The problem with this story is that Universal has refused to be clear about what happened, even more than a decade later. The New York Times initially reported that as much as 175,000 archived items were destroyed. The manager of the vault claimed as many as 500,000 tracks were lost. Universal quickly countered that by saying nothing of the sort happened and that they had backups of almost everything lost. They changed their story several times, settling on “significant” damage, but not as much as the Times reported. At one point they claimed only 22 masters were destroyed. That’s not so bad, right?

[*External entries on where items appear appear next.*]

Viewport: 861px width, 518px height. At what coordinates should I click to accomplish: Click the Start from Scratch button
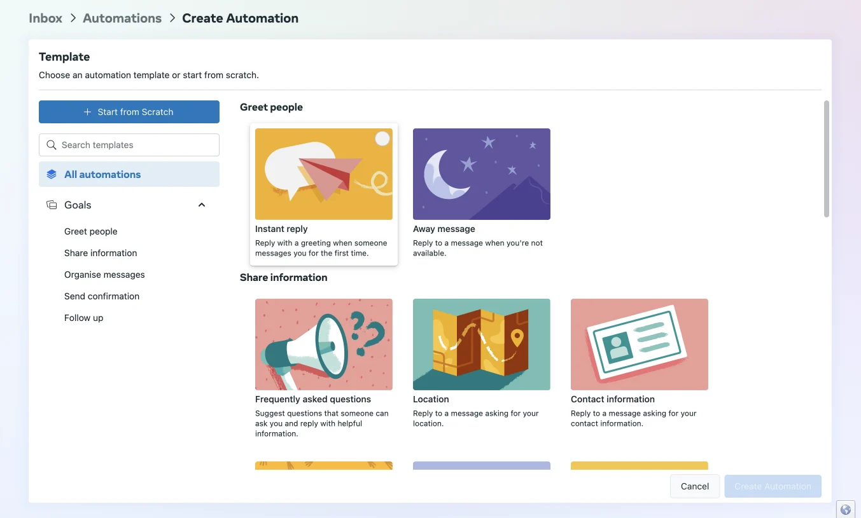pos(129,112)
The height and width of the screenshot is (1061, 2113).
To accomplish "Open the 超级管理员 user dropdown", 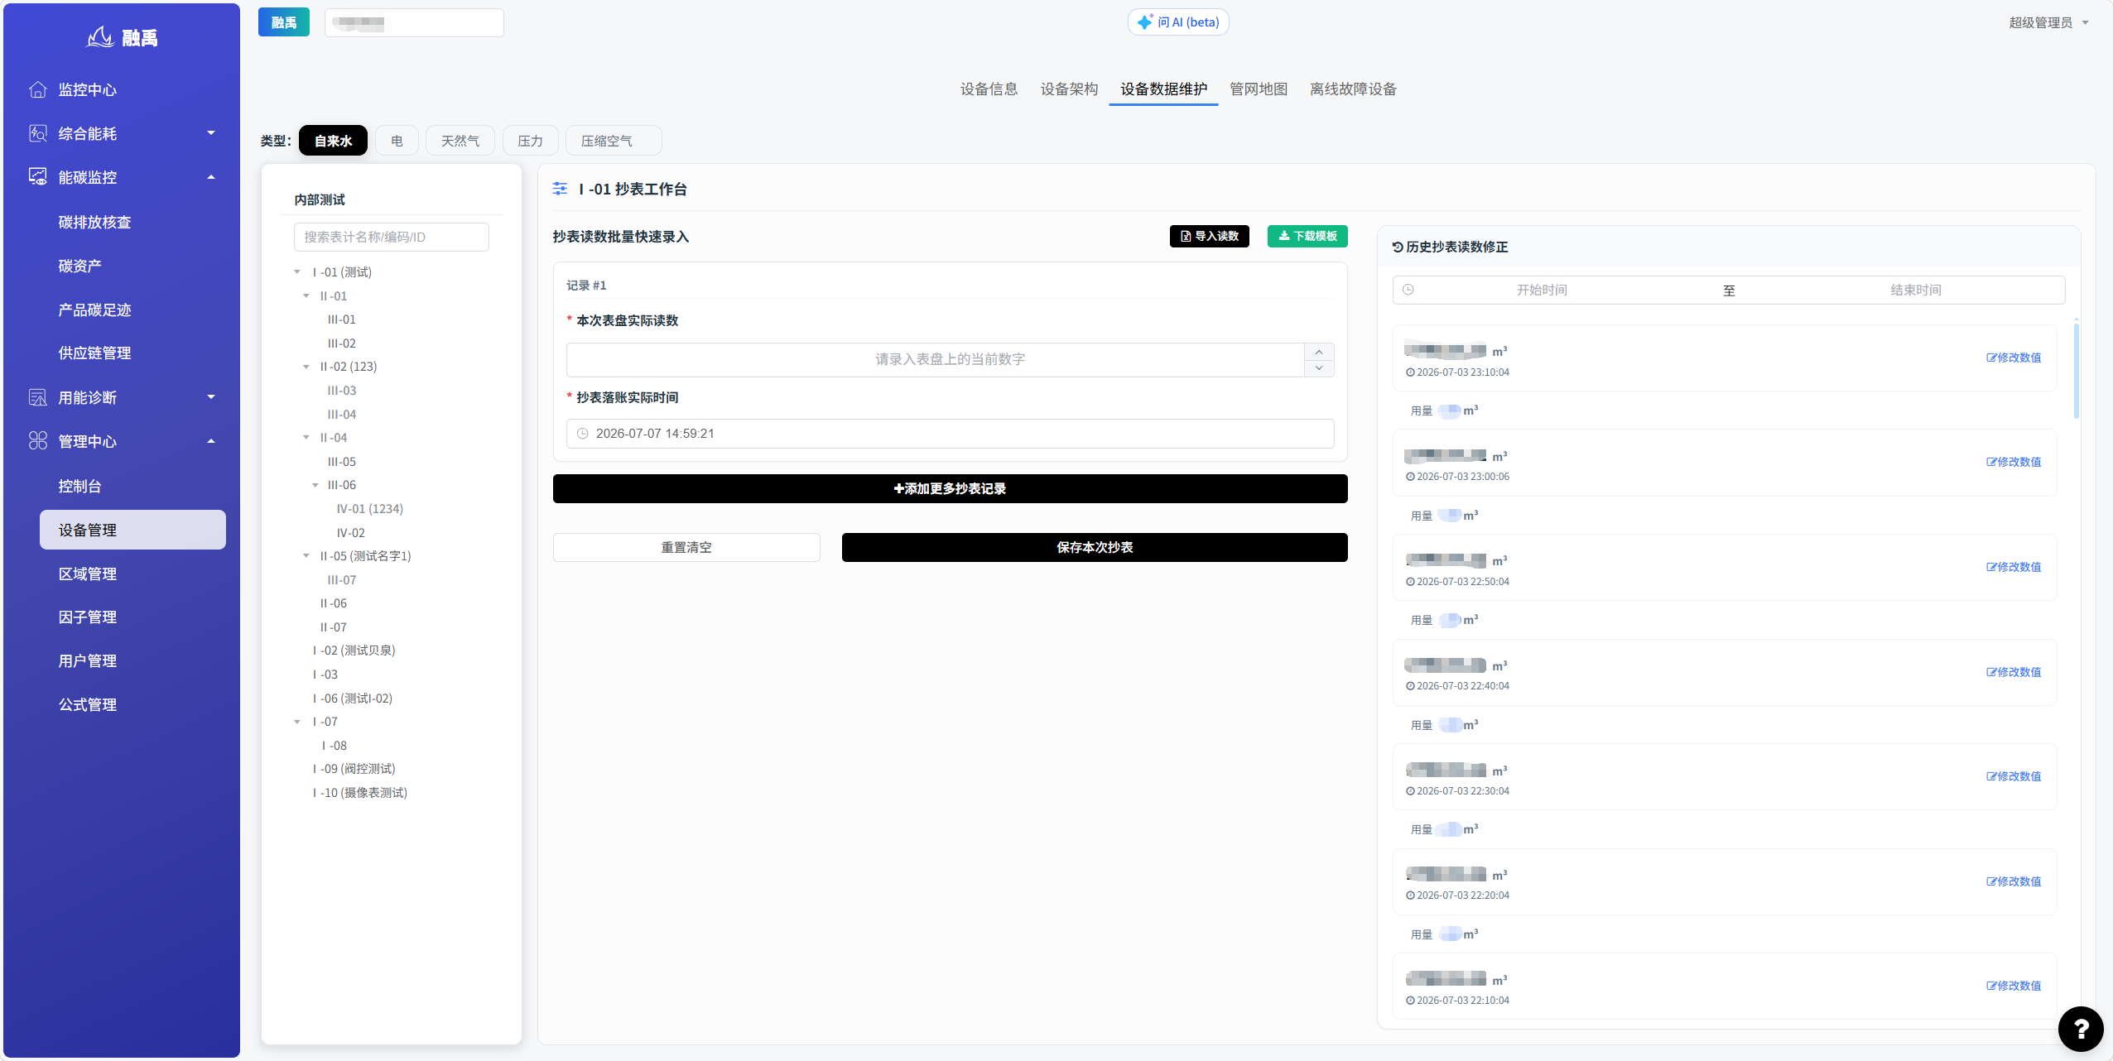I will (x=2048, y=22).
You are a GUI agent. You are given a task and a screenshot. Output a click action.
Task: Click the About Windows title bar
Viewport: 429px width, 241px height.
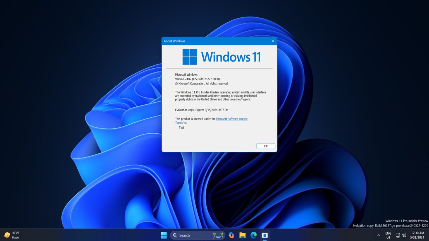click(209, 41)
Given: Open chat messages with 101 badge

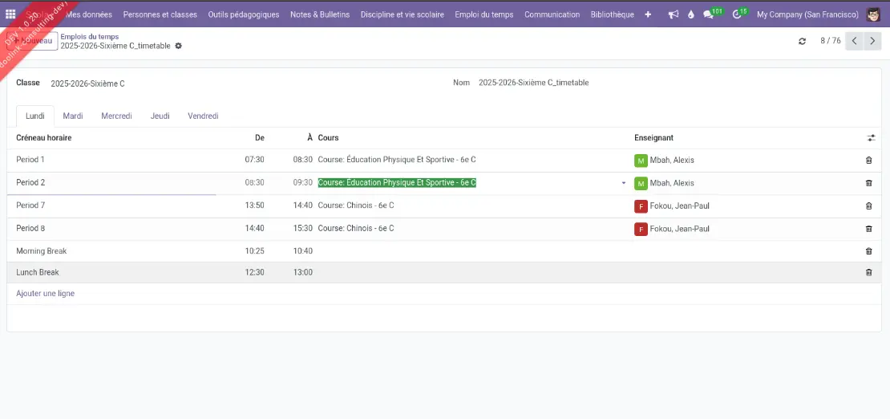Looking at the screenshot, I should point(709,14).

Universal claimed in insurance filings and lawsuits that upwards of 17,000 artists lost recordings in the fire. They were continually evasive over naming who and what was lost. Instead, they’ve suggested that those were just “potentially” lost assets. And then they finally identified 19 artists who lost material, including Beck, Nirvana, and Bryan Adams, among others.

It’s hard to say how many things were definitely destroyed since lawsuits are still going to this day and Universal has been less than transparent. Whatever the case, there were definitely some historical tracks as well as other recordings, including speeches by Martin Luther King, Jr. that were lost and can never be reproduced. 

1. The Library of Alexandria

The library of Alexandria is famous for being a repository of historical knowledge, and arguably the greatest library in history. So the loss of the information it must have held represents a loss of books and documents and information that holds value far beyond money. No doubt the things held within would have been worth a monetary fortune as well, if it had survived. But it was not meant to be, and so the library was burned. The real question is, which burning did the most damage? Because people really hated that library.

The library managed to last far longer than many people realize – it was around for about 1,000 years. That’s probably older than most libraries will ever get. And in that time it was ransacked, looted, and burned several times. The most famous burning was probably at the hands of Julius Caesar. 

Back in 48 BC, Caesar came to Alexandria and was met with resistance by the Egyptians. Caesar opted to burn the fleet in the harbor to teach them a lesson and that fire spread through the city, burning about 10% of the library. 

Fast forward about 400 years and Theophilus converted the Temple of Serapis to a Christian church. A large quantity of the library’s books were held in the temple and were then burned as a result. 

By 640, Caliph Umar took Alexandria, and it’s said they used the books of the library to fuel the fires of the bathhouses, burning them for six straight months

Needless to say, regardless of who burned the most of the library over the course of several hundred years, it’s clear a lot of unique and one of a kind works would have been lost forever.